**Required work:**
Carry on the personal essay about cooking a Hungarian family stew for stepchildren, starting right after its final paragraph.

**Quoted passage:**

══════════════════════════════

After picking up all the ingredients at the grocery store, I spent two hours making the meal. Chicken Paprikash; a Hungarian stew I grew up savouring as a special dinner. It was the first time I made my mother’s old family recipe for my husband and three stepchildren. We sat around the table and I waited for everyone to take a bite.
“What do you think?” I asked eagerly. I didn’t want to get my hopes up too much, but I had.
All three kids sort of shrugged and without looking up said, “It’s okay.”
My husband glanced at me. “It’s good,” he said.
My heart sunk. When they really like a meal I know it. None of them cared much for this dish and in that moment I knew I would probably never make it for them again.
I grew up eating this stew at a young age and on a recent visit to see my mom, I asked her to teach me the recipe. You hear about old family traditions that are passed down through the generations; this meal was the one thing that my siblings and I cherished when we were kids. Other than this, we didn’t establish many family customs in our home. I think this was a big reason for our loose bonds with one another and lack of commitment to the family as we became adults.
As a step-mom, I wanted my step-kids to share this experience with me and love this recipe as much as I did so that I could, “pass it down” to them. Even if it wasn’t true, this meal felt like the only significant thing I had to give from my Hungarian heritage. And they didn’t like it.
I’m the step-mom. I’m reminded of this whenever the kids ask my husband questions about their Irish heritage. He gladly re-tells stories of how he chose each of their names when they were born, or tales of his grandfather who he loved and who fought in the war. They ask questions about their bloodline, as they should. My husband bakes his grandmother’s famous soda biscuits that they gobble up, and I’ve happily learned to make his grandmother’s well-loved hot mustard sauce that’s been passed down.
But I own a foreign French/Hungarian heritage (and if you’re to believe the AncestryDNA kits, apparently I’m 20% Italian). But this is of little importance to them. They don’t carry my name, my blood, or have much of an idea of who I was before they came into my life. And they don’t ask.

══════════════════════════════

**Given material:**

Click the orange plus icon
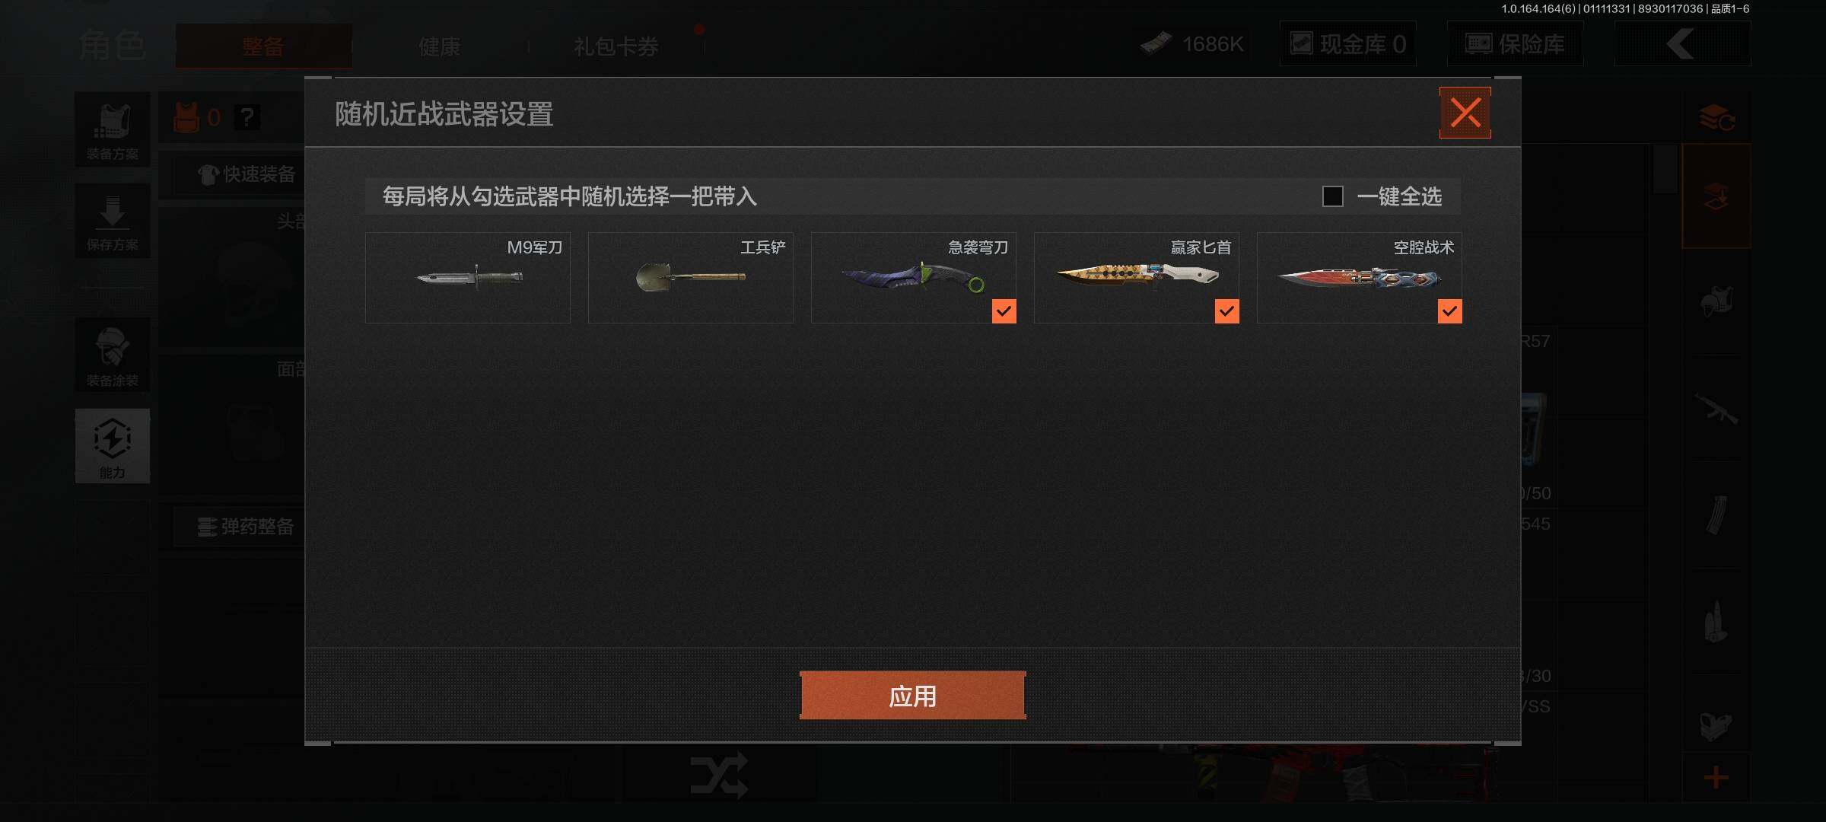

══════════════════════════════

**Task answer:**
They continued picking at their Chicken Paprikash, and I realized that I’d lost my appetite. I hid my disappointment and poured myself a glass of wine. I let the familiar needle drop on the broken record player inside my mind: They are so different than me. It’s just not the same when you’re a step-mom.
Just then our oldest brought his plate to the sink and as he walked away, he stopped and laughed. “That’s so funny,” he said. “I notice I sometimes do that thing you do, you know, where you walk and snap your fingers?”
I gave him a small grin. “Oh yeah.”
“Well I’m starting to do it too,” he said as he left the kitchen.
And just like that my heart lifted a little. In all my sulking I sometimes forget that they have been living with me every day for over six years, and I can see them taking on my mannerisms. It was a small thing but it was what I needed to remember that I am creating new traditions in my family. I forget that they love my homemade lasagna recipe (must be that 20% Italian in me?) and that they’ve made it with me several times. Maybe they will never especially like my mom’s Hungarian recipe, but perhaps my lasagna will be the grand meal they pass down to their kids.
Yes, being a step-mom is different than being their biological mom, I have to establish and embrace a different criteria of bonding. And what I’m learning is that if you love your step-kids enough, you’ll have a house full of new traditions as you grow together.